March 6 – Devotion Sharing (Luke 15)

Submitted by Caroline V. from Gracepoint Minneapolis Church

Text: Luke 15:11-31

REFLECTION QUESTIONS

Luke 15:13

  • What does the “distant country” symbolize?

o   The “distant country” symbolizes the worldly things that our hearts desire. It could be anything from wealth and ambition to having a cozy and comfortable home. Ultimately, it’s a place where you’re on your own; no one can bother you and you’re free to do whatever you’d like. There are no restraints. It’s where you can “squander away your wealth” for your selfish desires. The “distant country” are the worldly hopes and ambitions you have for yourself that you wished you had.

  • What is that “distant country” for me?

o   That “distant country” for me is being able to have just my nuclear family to take care of. There would be no visitors unless it’s for something special (like holidays) or an occasional visit from people who came into town. I would rarely venture outside to meet people because I would want to be on my own. Basically, it would be a life of utter isolation that revolves around my baby and husband.

o   This is my “distant country” because in it, I could do whatever I want, whenever I want, however I want. There would be no obligation to serve anyone else besides me and those closest to me: namely, my daughter and my husband. As long as I’m fulfilling these people’s needs, I would feel safe and secure. My schedule would be under my control, and no one would be able to impinge their thoughts, opinions, and way of life on me.
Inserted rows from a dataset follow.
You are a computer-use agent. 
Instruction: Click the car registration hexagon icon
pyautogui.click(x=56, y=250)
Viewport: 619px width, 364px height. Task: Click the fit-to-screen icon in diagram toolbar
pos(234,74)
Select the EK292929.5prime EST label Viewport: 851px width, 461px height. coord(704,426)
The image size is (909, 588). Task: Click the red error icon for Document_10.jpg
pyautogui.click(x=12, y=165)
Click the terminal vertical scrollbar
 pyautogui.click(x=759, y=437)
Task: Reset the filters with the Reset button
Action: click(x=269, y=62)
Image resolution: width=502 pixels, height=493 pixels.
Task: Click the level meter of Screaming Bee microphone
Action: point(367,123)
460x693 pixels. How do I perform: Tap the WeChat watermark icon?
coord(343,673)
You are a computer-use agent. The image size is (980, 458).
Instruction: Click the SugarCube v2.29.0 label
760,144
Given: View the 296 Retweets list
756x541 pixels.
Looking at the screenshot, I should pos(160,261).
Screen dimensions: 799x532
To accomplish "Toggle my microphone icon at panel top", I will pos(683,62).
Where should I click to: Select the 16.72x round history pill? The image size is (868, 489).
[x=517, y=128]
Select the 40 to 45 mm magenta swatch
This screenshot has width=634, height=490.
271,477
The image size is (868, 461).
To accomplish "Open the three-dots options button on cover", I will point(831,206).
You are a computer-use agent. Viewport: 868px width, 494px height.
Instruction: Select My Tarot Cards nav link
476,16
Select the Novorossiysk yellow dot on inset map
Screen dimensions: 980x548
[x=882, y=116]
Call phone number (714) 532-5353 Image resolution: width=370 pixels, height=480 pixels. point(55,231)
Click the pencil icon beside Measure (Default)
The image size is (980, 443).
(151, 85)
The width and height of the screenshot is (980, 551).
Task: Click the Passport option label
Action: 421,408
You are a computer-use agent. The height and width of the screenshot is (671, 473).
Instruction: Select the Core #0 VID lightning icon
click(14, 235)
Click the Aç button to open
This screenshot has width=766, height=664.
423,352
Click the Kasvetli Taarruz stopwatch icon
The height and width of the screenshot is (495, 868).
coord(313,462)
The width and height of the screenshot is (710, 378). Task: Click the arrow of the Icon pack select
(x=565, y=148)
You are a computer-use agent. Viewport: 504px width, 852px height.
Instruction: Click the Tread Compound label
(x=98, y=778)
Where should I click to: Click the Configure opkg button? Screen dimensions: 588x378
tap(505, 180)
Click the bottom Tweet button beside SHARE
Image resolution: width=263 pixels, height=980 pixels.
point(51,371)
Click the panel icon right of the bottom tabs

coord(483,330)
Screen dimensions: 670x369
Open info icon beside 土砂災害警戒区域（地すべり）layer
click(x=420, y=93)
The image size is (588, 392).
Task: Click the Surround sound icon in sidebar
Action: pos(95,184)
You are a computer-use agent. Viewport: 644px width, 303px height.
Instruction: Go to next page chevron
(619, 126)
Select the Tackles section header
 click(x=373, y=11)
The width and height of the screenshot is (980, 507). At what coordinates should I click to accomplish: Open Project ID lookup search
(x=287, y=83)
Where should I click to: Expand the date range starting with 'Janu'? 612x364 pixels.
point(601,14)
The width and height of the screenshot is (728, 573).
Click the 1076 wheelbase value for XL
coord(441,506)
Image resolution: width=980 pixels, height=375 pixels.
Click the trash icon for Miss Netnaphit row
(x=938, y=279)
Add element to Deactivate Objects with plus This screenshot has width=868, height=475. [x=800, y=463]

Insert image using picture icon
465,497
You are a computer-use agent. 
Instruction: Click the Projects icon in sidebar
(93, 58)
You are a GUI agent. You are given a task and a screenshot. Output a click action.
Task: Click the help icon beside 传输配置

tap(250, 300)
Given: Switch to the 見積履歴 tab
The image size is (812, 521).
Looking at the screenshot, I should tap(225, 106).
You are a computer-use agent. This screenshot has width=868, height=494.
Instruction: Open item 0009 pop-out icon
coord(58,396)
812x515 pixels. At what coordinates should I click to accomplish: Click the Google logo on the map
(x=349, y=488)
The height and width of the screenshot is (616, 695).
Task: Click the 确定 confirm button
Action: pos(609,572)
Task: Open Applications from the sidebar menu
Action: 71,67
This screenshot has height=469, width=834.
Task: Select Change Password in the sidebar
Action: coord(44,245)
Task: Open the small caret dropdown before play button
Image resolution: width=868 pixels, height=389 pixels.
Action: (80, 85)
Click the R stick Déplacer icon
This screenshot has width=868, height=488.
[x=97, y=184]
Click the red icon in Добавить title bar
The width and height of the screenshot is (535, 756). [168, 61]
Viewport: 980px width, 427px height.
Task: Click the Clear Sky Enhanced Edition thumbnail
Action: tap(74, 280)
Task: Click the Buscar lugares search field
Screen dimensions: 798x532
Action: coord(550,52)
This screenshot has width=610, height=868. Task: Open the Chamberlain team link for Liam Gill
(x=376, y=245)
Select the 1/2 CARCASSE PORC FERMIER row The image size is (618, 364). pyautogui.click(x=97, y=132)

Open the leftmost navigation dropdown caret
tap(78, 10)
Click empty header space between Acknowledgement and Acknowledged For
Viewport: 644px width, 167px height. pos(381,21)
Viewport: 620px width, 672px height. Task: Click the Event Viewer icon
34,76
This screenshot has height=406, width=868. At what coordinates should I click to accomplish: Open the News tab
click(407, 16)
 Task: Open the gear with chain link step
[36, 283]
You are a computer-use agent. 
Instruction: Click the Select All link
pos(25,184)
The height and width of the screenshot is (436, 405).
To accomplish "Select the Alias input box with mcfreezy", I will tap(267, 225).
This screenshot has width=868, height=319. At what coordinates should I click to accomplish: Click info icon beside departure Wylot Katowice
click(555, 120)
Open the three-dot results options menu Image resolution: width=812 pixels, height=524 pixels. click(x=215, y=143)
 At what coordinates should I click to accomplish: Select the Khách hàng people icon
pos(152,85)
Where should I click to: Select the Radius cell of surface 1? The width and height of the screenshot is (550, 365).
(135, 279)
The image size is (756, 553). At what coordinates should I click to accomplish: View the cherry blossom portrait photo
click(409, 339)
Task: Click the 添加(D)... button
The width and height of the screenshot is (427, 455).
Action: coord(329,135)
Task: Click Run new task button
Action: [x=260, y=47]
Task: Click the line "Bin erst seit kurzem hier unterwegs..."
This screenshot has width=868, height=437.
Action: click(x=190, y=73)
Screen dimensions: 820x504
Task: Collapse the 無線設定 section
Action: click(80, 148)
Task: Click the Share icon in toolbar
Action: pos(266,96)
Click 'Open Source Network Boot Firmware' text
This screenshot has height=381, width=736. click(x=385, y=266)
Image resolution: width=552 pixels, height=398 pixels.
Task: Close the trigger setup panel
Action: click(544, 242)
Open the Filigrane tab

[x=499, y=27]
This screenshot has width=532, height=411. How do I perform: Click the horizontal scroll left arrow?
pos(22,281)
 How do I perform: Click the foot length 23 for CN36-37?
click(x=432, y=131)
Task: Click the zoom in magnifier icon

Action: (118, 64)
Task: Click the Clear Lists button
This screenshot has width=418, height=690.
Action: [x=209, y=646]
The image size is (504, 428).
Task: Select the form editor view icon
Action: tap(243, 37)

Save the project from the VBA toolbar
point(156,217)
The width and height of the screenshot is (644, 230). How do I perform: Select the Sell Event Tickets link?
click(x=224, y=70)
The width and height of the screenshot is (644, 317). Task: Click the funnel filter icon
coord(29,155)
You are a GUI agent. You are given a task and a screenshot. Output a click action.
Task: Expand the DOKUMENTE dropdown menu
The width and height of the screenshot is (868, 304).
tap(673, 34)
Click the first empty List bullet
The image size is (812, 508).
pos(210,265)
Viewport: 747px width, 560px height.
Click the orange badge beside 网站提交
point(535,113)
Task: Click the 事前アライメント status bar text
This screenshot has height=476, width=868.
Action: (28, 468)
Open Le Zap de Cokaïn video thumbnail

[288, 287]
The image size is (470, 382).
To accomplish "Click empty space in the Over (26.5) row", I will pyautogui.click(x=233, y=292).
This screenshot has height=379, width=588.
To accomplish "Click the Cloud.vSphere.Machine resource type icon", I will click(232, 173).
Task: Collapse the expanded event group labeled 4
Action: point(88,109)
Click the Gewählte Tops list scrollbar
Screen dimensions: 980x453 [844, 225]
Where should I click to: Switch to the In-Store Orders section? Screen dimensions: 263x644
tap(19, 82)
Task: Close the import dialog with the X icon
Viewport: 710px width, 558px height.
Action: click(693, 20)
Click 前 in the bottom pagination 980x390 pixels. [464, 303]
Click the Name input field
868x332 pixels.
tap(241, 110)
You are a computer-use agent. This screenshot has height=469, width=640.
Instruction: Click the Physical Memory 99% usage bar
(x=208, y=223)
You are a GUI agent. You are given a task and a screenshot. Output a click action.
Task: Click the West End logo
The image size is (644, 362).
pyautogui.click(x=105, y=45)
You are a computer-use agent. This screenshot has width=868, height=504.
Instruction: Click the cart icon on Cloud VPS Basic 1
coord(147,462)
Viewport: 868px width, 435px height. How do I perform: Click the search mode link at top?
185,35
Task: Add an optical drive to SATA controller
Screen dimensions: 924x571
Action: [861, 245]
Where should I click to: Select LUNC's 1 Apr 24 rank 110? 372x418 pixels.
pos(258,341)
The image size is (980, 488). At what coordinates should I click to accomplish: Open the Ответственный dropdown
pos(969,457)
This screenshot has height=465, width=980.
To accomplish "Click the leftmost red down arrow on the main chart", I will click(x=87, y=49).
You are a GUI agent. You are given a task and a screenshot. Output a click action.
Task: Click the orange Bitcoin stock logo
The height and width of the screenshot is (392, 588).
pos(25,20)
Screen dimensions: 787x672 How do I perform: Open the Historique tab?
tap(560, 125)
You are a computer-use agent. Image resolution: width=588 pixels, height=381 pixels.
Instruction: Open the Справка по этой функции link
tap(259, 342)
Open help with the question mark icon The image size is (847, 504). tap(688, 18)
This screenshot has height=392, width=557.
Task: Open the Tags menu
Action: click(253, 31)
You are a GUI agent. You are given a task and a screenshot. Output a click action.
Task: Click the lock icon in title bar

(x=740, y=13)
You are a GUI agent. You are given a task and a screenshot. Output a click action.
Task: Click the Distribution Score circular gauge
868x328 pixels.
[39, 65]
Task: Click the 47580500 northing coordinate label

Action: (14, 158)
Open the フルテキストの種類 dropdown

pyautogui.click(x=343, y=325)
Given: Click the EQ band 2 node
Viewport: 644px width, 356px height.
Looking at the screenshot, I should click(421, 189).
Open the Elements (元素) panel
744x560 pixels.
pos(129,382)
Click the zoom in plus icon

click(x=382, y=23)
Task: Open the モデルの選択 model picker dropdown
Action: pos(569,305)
o   But the “distant country” is merely an illusion – a product of my delusional thoughts. It does not take into account my sinfulness and what would happen if I end up living a life that is only about my nuclear family and me. I would probably end up being a control freak with very few friends. And even if I did have friends, they would probably be very shallow relationships. My heart would be gripped with many fears and anxieties in terms of my finances and my child’s health and education. All of my energy and thoughts would go into raising my one child, and how I could be a better mom. I would stress over little things in life and think that my life is so hard because life would only be about me and my family’s concerns. I would be living a very narrow and selfish life, and would probably be very unhappy no matter what I did or tried for my little family.   And because no one is telling me to stop being selfish or that my thoughts are twisted, I would keep on going in a downward spiral – maybe eventually end up driving my own children and spouse up the wall with my paranoia.

  • When did the prodigal son come to his senses?

o   The prodigal son came to his senses when he was feeding the pigs in the pig sty and was starving. He recognized what he did when he wasn’t considered worthy enough to be even fed the pig’s food. He had lost his dignity. He finally compared what he was experiencing in the pig sty (“the distant country”) to what he used to have back at his father’s home. He found it ironic that he had so much at his disposal back at home, and here he was starving away.

  • What was the attitude of the prodigal son as he was returning home?        

o   The son was preparing what to say to his father so that he could (hopefully) come back to be in his own house . He was thinking, “Father, I have sinned against heaven and against you. I am no longer worthy to be called your son; make me like one of your hired men.”

o   His attitude was that of a servant. He knew he didn’t deserve to come back and reclaim his title as “son”, especially after he voluntarily severed ties with his father (and told him that he couldn’t wait for him to die so he could use up the inheritance). It was an attitude of admitting his brokenness and lowliness.

  • What does genuine repentance look like, as depicted in the prodigal son’s return home?  

o   Genuine repentance looks like a complete turn around and leaving the “distant country” for the place you rightfully belong to. It means to forsake all of the sinful habits, friends, situations, and places that caused you to sin and stray away from God. As the prodigal son “got up and went to his father”, so also repentance means that we make concrete steps to forsake whatever sins and idols that have caused us to stray away from and reject God. Repentance is about “coming back home” to where you belonged in the first place.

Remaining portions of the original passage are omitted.